- _Exercise directions_
Below are the entries. Transcribe exactly the lines from the one with "Given: Click the GitLab fox logo icon" through the one with "The image size is (1118, 1092).", ends included, and leave out all others.

- _Source material_
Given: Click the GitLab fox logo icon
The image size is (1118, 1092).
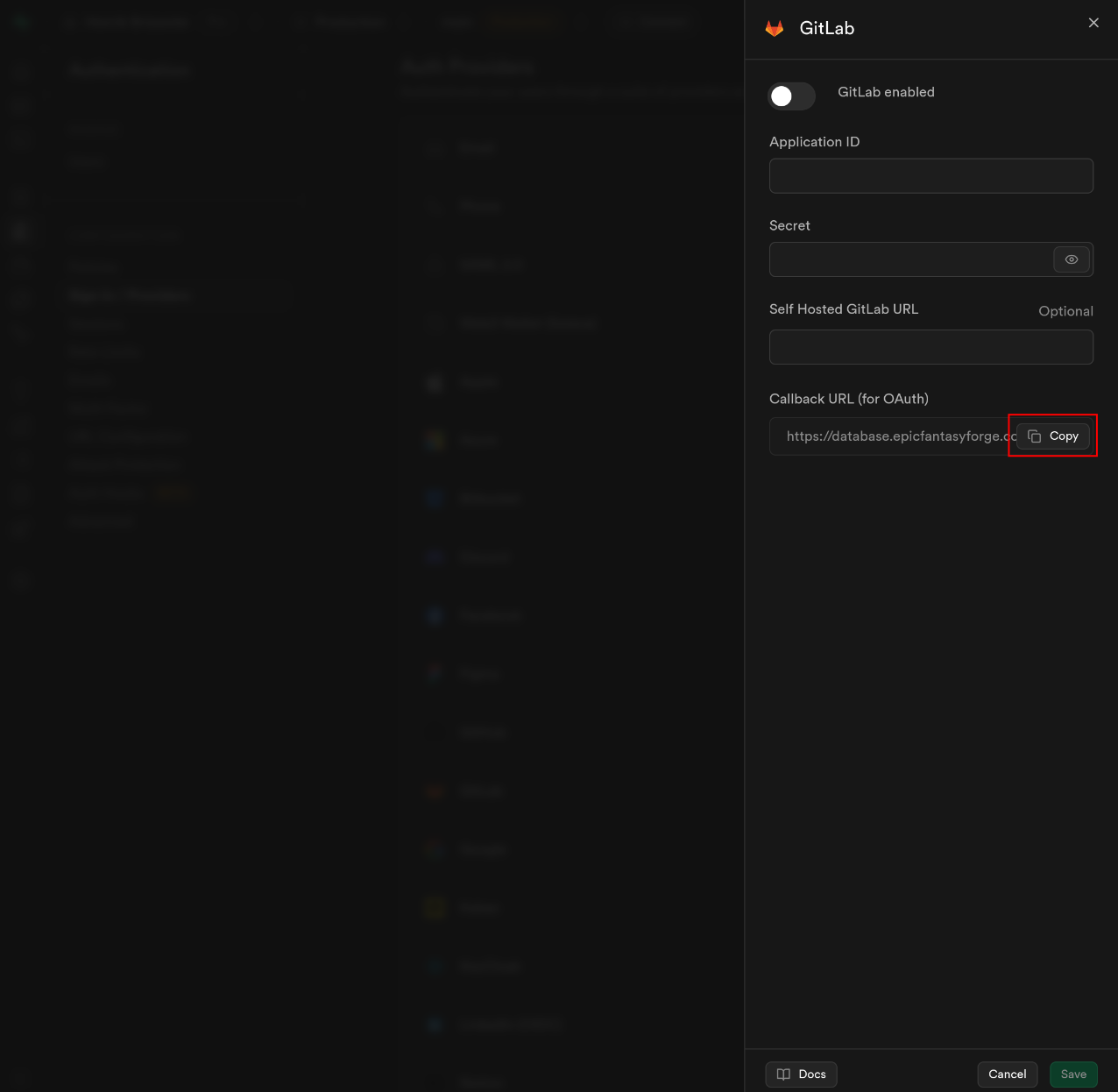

---

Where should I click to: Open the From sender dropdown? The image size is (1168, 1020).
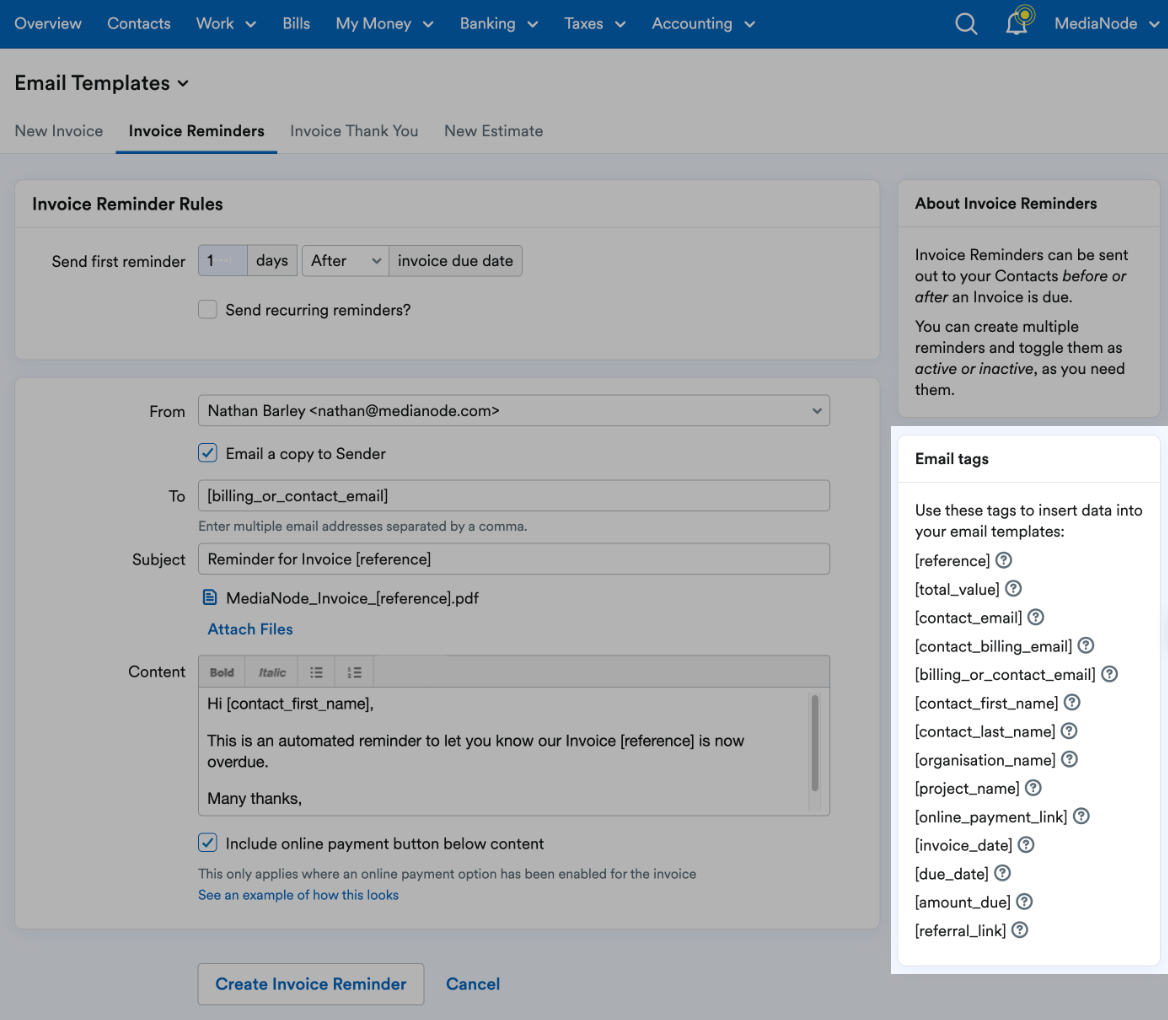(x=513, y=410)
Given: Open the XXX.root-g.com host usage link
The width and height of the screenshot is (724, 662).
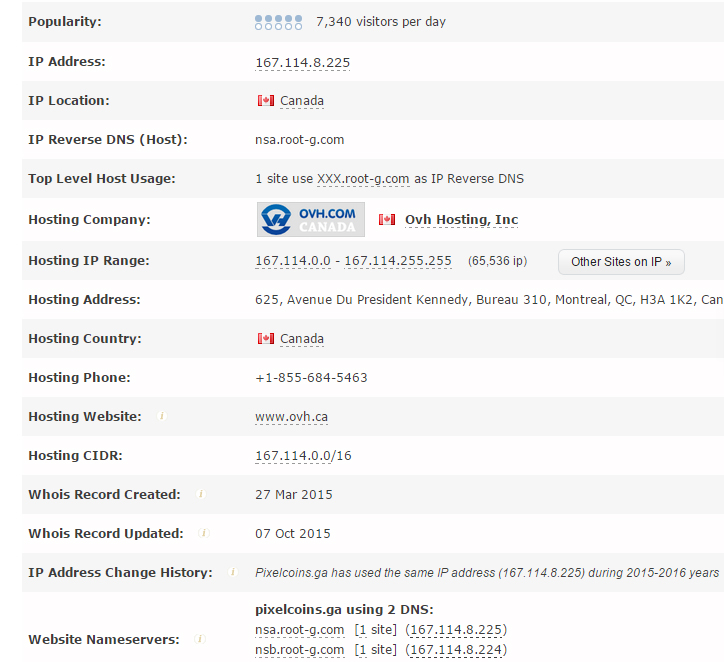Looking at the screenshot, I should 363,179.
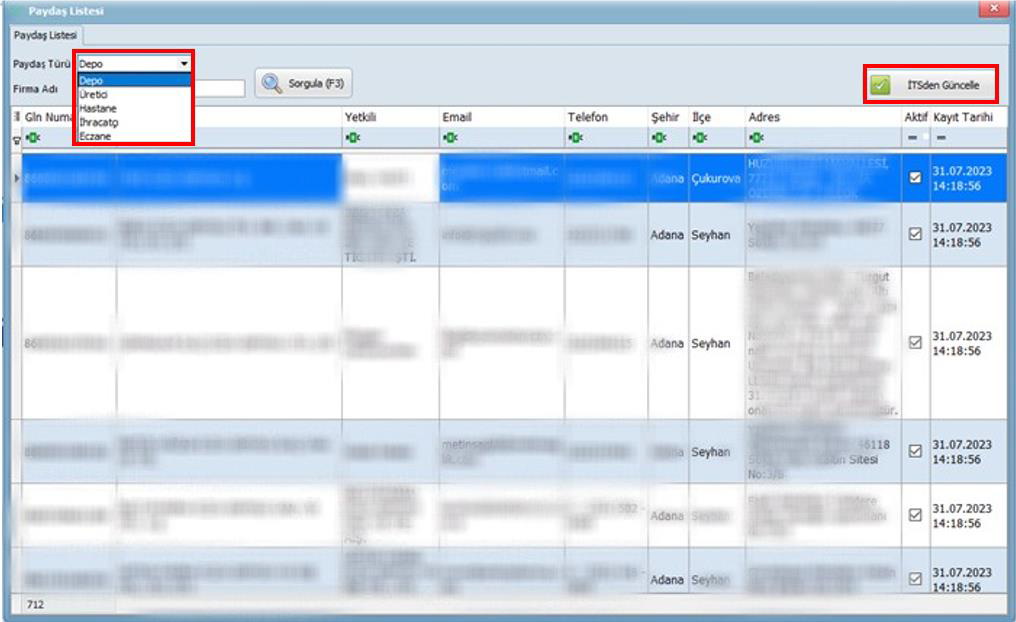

- _Answer for the task_
Given: Click the GitLab fox logo icon
The image size is (1118, 1092).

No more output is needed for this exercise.